=== Quoted passage ===

Barcelona, 1 June 2022,- Cancer is increasingly prevalent in society and the efforts of the research community, doctors and administrations to find solutions to this disease are huge. However, it cannot be treated in a uniform way, as there are more than 200 types of cancer. In addition, the disease in each patient is unique, because the mutations that give rise to the development of each of the tumors are different in each case.
Dr. Núria López-Bigas, ICREA researcher and head of the Biomedical Genomics lab at IRB Barcelona, is leading a European project that seeks to interpret the profiles of mutations in a specific tumour so that medical doctors can choose the most appropriate treatment for each patient. The platform that analyses potential susceptibilities of each tumour is called Cancer Genome Interpreter and it uses machine-learning and other computational methods to systematically extract information from mutations observed in thousands of tumours—28,000 tumours from 66 types of cancer analysed to date—to improve the interpretation of the variants observed in each patient.
“The Cancer Genome Interpreter, which we have been working on for more than five years, has immense potential and, through this project, we intend to optimise it for its use in hospitals and healthcare centres. We want it to be a key instrument to support the decision-making by clinical oncologists, so that each patient, regardless of the hospital in which the diagnosis is made, receives the most appropriate treatment,” explains Dr. López-Bigas.
Spanning five years, the project has been awarded a funding of €10 M by the European Commission, which has greatly valued its main aim: to provide an answer to an unmet medical need. The European Commission has also highlighted the quality of the platform, the expertise of the partners, and the solid implementation plan presented.
"Driver" and "passenger" mutations in cancer
Tumours are characterised by uncontrolled cell growth and proliferation. Along this process, cells accumulate many mutations (in the order of thousands in the entire genome). However, only a few of these (usually fewer than 10) are relevant for the development of the tumour.
The Cancer Genome Interpreter identifies those mutations that are important for cancer development and those that may be related to the response to a given treatment. On these basis, a prediction can be made of whether a specific drug can be effective against that tumour or whether the tumour is likely to be resistant to the treatment. With this information, the system provides a report to help medical doctors to make decisions about treatment options.
The project also includes the set-up of virtual tumor boards integrated by international experts with whom medical doctors can consult and discuss the report produced by the Cancer Genome Interpreter. The purpose of such meetings is to promote the exchange of knowledge and thus offer optimal treatment management to all patients, particularly those who are treated in smaller healthcare centres and who often do not have access to many specialized oncologists.
A key pillar of this project is the involvement of people with cancer through two associations that will form part of the project, representing society and patients, with multiple goals. First, the aim is to involve patients so that they can play an active role in the process of personalised cancer medicine. To this end, the system also provides patients with a report, thus informing them about molecular features of their tumour.

===

▶ _What is expected_:
Could you give the article on the Cancer Genome Interpreter again from "The Cancer Genome Interpreter identifies" up to and including "about treatment options.", swapping "prediction" for "forecast"?

=== Material shown ===

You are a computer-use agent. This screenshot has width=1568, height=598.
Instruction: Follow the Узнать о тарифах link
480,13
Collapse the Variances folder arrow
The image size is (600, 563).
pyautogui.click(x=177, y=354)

===

▶ _Your response_:
The Cancer Genome Interpreter identifies those mutations that are important for cancer development and those that may be related to the response to a given treatment. On these basis, a forecast can be made of whether a specific drug can be effective against that tumour or whether the tumour is likely to be resistant to the treatment. With this information, the system provides a report to help medical doctors to make decisions about treatment options.